Mid-way through 1999 came the first of a series of major knee injuries, when Sierakowski snapped his right patella tendon in a game against Fremantle. He was sidelined for nearly 12 months and returned to play 13 games in 2000 under new coach Tim Watson and finished 6th in the club's best and fairest award. The off-season saw the robust utility traded to the West Coast Eagles in a trade that enabled Fraser Gehrig to return to Melbourne. WCE drafted Daniel Kerr.

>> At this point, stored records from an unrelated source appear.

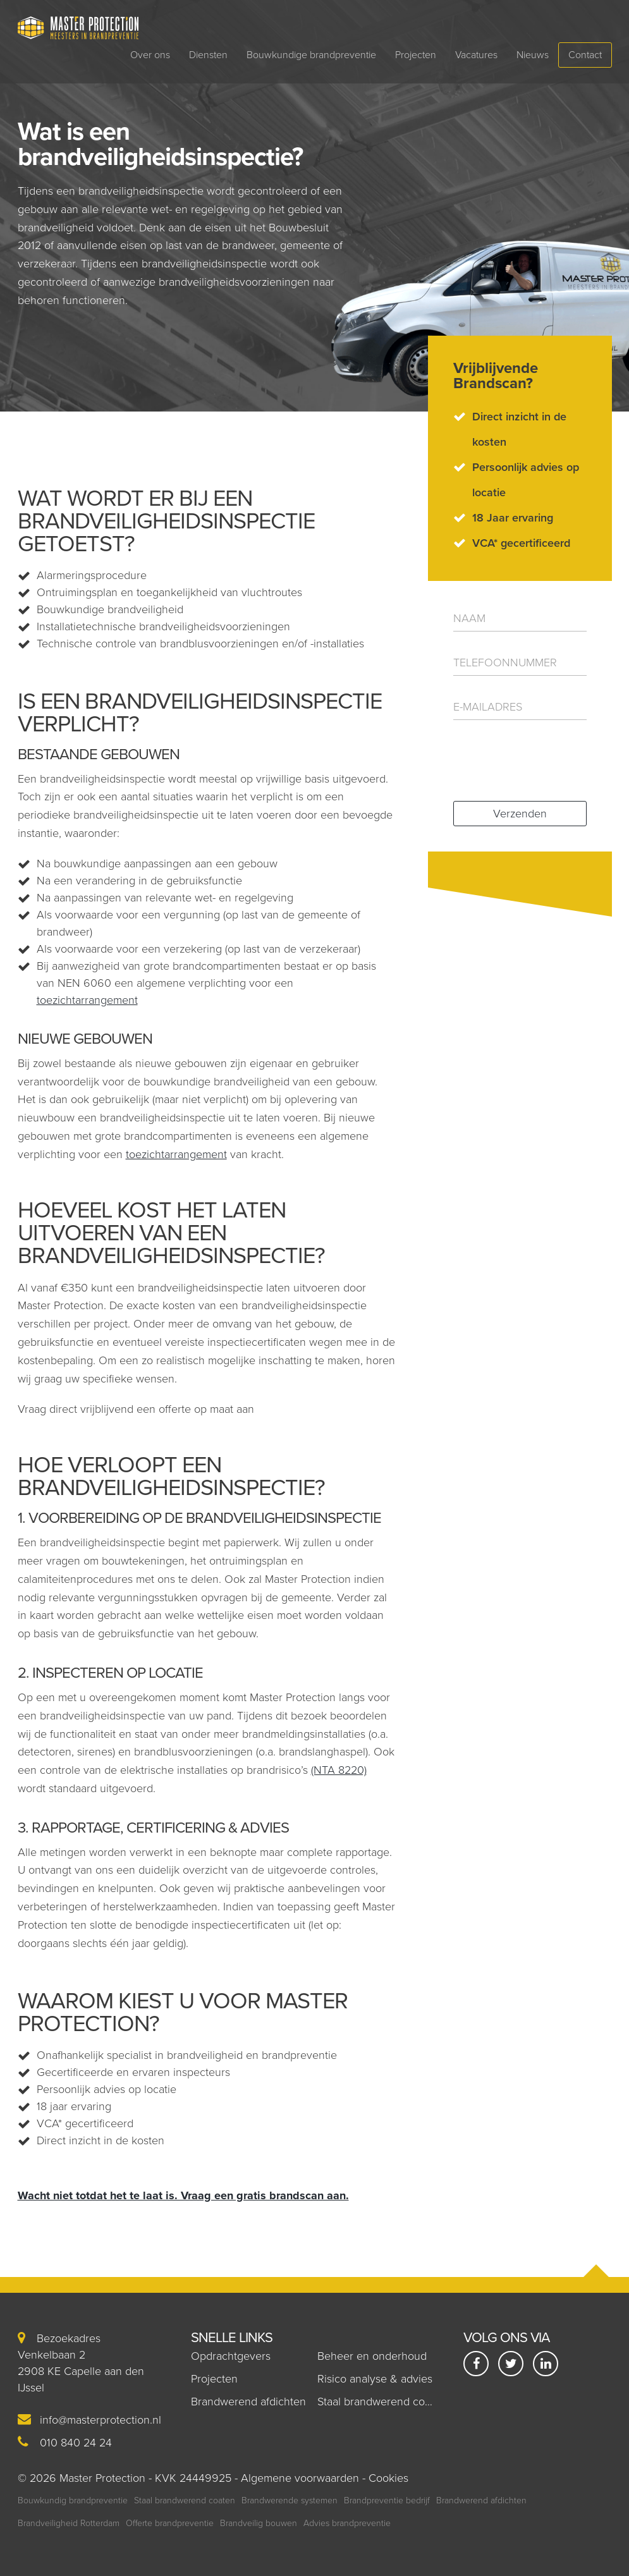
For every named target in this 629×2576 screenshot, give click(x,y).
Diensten (208, 55)
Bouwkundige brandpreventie (311, 55)
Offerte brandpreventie (170, 2523)
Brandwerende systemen (289, 2500)
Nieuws (532, 55)
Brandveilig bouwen (258, 2523)
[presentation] (530, 758)
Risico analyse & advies (374, 2379)
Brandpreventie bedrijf (387, 2500)
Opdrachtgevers (231, 2356)
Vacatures (476, 55)
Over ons (150, 55)
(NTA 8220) (339, 1770)
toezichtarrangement (87, 1000)
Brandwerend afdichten (248, 2401)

Sierakowski, originally from Perth, moved back to his home state in 2001. He made his debut for the club in Round 1 of that year against Geelong at Kardinia Park but was struck in the back of the head by an errant swinging forearm. Knocked unconscious mid-air from the severity of the blow, and landing awkwardly, he suffered a second knee injury, requiring a reconstruction that forced him out of the game until 2002. He returned but struggled to find form, with a series of hamstring injuries and continuing knee problems. Unable to capture his true form, he retired at the end of 2003.

Sierakowski has stayed involved in football at WAFL level as an assistant coach with Subiaco Football Club, initially under Peter German where the club won 2 Premierships in 3 years. Under Scott Watters, he had been an important part of the match committee.

He now owns and manages Scout Entertainment, which is in liquidation.